Cheesecakes for supper sound like a wonderfully indulgent holiday treat for children, but then the nature of cheesecakes is such that they can be varied to suit any occasion. Once upon a long time ago, they were simpler and perhaps more elegant, made from curds and eggs, sweetened to a greater or lesser amount, maybe spiced a little, and perhaps enriched with butter or marrow (the marrow from bones that is, not the vegetable) and baked in a shallow “coffin” to a delicate custard consistency.
There are many recipes for cheesecakes in our earliest surviving cookbooks as they were eminently suitable for the large number of fast days decreed by the Church. A Lenten version was made with almond milk and rice, a crustless version was a ‘pudding pie’, a triangular-shaped one was sometimes called a talemouse, and one with added currants made for an extra-lucky consumer. One thing these early cheesecakes did not contain was cream cheese, as this is a thoroughly modern invention. This and the other modern invention of the refrigerator have allowed the invention of unbaked ‘refrigerator cheesecakes’ which may or may not be an abomination compared to the original thing, but which are certainly less work than the original thing.
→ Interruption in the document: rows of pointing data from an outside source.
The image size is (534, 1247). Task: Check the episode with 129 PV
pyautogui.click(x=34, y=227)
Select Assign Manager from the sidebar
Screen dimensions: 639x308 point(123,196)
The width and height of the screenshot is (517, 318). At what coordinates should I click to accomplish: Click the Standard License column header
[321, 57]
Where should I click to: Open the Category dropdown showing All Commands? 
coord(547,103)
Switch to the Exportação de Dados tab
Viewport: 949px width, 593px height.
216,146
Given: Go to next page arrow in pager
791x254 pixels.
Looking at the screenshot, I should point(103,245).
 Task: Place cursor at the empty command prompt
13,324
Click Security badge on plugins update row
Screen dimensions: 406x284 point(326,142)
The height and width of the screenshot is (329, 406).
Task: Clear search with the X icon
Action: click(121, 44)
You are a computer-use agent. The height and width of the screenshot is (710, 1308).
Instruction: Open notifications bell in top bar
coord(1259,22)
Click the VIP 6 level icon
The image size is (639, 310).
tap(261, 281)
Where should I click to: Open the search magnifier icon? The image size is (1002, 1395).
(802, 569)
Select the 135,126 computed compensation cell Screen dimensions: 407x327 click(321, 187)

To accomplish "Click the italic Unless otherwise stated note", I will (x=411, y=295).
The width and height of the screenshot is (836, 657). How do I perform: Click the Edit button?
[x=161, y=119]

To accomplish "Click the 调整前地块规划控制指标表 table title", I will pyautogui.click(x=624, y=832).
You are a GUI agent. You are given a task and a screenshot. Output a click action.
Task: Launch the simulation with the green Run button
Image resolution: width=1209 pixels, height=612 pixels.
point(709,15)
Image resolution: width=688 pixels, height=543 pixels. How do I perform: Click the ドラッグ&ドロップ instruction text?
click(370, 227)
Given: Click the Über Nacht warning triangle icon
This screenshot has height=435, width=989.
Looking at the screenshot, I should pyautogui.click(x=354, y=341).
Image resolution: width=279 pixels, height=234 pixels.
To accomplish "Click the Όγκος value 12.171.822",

Recipes for the original thing frequently begin along the lines of ‘first make your curds’, an instruction which usually assumed you had first milked your cow. Here is the method from The Closet of Sir Kenelm Digby, Opened, published in 1669.
To Make Cheesecakes
Take 12 quarts of Milk warm from the Cow, turn it with a good spoonfull of Runnet. Break it well, and put it in a large strainer, in which rowl it up and down, that all the Whey may run out into a little tub; when all that will is run out, wring out more. Then break the curds well; then wring it again, and more whey will come. Thus break and wring till no more come. Then work the Curds exceedingly with your hand in a tray, till they become a short uniform Paste. Then put to it the yolks of eight new laid Eggs, and two whites, and a pound of butter. Work all this long together. In the long working (at the several times) consisteth the making them good. Then season them to your taste with Sugar finely beaten; and put in some Cloves and Mace in subtile powder. Then lay them thick in Coffins of fine Paste and bake them.
Tomorrow’s Story …
Gourmet Eggs and Giant Eggs.
This Day, Last Year …
We were sampling the delights of the siege of Mafeking.
Quotation for the Day …
Animal crackers, and cocoa to drink
That is the finest of suppers, I think
When I'm grown up and can have what I please,
I think I shall always insist upon these.